**Task item:**
Reproduce the top of the data verbatim, through and including the line that contains "Task: Open the search magnifier in header".

**Exercise data:**
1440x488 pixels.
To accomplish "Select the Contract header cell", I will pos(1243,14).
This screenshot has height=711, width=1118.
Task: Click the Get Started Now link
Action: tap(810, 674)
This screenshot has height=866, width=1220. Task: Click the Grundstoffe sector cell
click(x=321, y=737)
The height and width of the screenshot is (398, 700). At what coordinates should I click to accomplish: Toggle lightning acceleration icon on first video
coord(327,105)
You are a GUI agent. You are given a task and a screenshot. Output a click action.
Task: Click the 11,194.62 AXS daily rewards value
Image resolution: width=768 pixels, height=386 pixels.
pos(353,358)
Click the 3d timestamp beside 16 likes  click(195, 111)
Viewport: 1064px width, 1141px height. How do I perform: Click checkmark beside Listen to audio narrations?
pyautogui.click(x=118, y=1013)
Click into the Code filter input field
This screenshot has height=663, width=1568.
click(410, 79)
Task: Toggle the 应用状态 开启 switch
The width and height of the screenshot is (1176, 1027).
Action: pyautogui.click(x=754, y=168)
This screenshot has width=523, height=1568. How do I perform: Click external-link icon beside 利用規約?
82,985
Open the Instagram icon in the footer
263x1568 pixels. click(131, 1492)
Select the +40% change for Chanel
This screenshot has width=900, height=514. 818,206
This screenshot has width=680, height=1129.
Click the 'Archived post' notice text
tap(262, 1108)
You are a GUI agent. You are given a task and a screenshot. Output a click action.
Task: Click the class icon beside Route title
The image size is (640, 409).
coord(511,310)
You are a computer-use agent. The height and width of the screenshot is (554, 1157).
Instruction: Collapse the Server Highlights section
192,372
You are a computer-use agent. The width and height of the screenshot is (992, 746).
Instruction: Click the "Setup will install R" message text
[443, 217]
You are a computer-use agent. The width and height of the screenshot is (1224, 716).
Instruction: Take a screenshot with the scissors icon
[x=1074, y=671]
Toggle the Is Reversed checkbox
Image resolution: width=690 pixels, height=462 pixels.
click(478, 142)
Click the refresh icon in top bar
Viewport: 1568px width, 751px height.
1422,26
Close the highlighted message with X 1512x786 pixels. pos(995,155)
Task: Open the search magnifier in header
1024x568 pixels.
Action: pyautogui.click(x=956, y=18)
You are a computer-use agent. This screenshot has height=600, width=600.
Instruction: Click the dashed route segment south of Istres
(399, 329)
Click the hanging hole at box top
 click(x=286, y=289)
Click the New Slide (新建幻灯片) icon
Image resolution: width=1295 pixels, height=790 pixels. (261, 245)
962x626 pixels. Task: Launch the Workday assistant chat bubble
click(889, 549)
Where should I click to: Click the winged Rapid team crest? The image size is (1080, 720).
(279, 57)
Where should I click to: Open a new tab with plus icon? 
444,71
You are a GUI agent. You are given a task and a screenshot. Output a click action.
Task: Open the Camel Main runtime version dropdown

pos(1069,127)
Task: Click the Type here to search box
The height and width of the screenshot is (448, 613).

**Result:**
1440x488 pixels.
To accomplish "Select the Contract header cell", I will pos(1243,14).
This screenshot has height=711, width=1118.
Task: Click the Get Started Now link
Action: tap(810, 674)
This screenshot has height=866, width=1220. Task: Click the Grundstoffe sector cell
click(x=321, y=737)
The height and width of the screenshot is (398, 700). At what coordinates should I click to accomplish: Toggle lightning acceleration icon on first video
coord(327,105)
You are a GUI agent. You are given a task and a screenshot. Output a click action.
Task: Click the 11,194.62 AXS daily rewards value
Image resolution: width=768 pixels, height=386 pixels.
pos(353,358)
Click the 3d timestamp beside 16 likes  click(195, 111)
Viewport: 1064px width, 1141px height. How do I perform: Click checkmark beside Listen to audio narrations?
pyautogui.click(x=118, y=1013)
Click into the Code filter input field
This screenshot has height=663, width=1568.
click(410, 79)
Task: Toggle the 应用状态 开启 switch
The width and height of the screenshot is (1176, 1027).
Action: pyautogui.click(x=754, y=168)
This screenshot has width=523, height=1568. How do I perform: Click external-link icon beside 利用規約?
82,985
Open the Instagram icon in the footer
263x1568 pixels. click(131, 1492)
Select the +40% change for Chanel
This screenshot has width=900, height=514. 818,206
This screenshot has width=680, height=1129.
Click the 'Archived post' notice text
tap(262, 1108)
You are a GUI agent. You are given a task and a screenshot. Output a click action.
Task: Click the class icon beside Route title
The image size is (640, 409).
coord(511,310)
You are a computer-use agent. The height and width of the screenshot is (554, 1157).
Instruction: Collapse the Server Highlights section
192,372
You are a computer-use agent. The width and height of the screenshot is (992, 746).
Instruction: Click the "Setup will install R" message text
[443, 217]
You are a computer-use agent. The width and height of the screenshot is (1224, 716).
Instruction: Take a screenshot with the scissors icon
[x=1074, y=671]
Toggle the Is Reversed checkbox
Image resolution: width=690 pixels, height=462 pixels.
click(478, 142)
Click the refresh icon in top bar
Viewport: 1568px width, 751px height.
1422,26
Close the highlighted message with X 1512x786 pixels. pos(995,155)
Task: Open the search magnifier in header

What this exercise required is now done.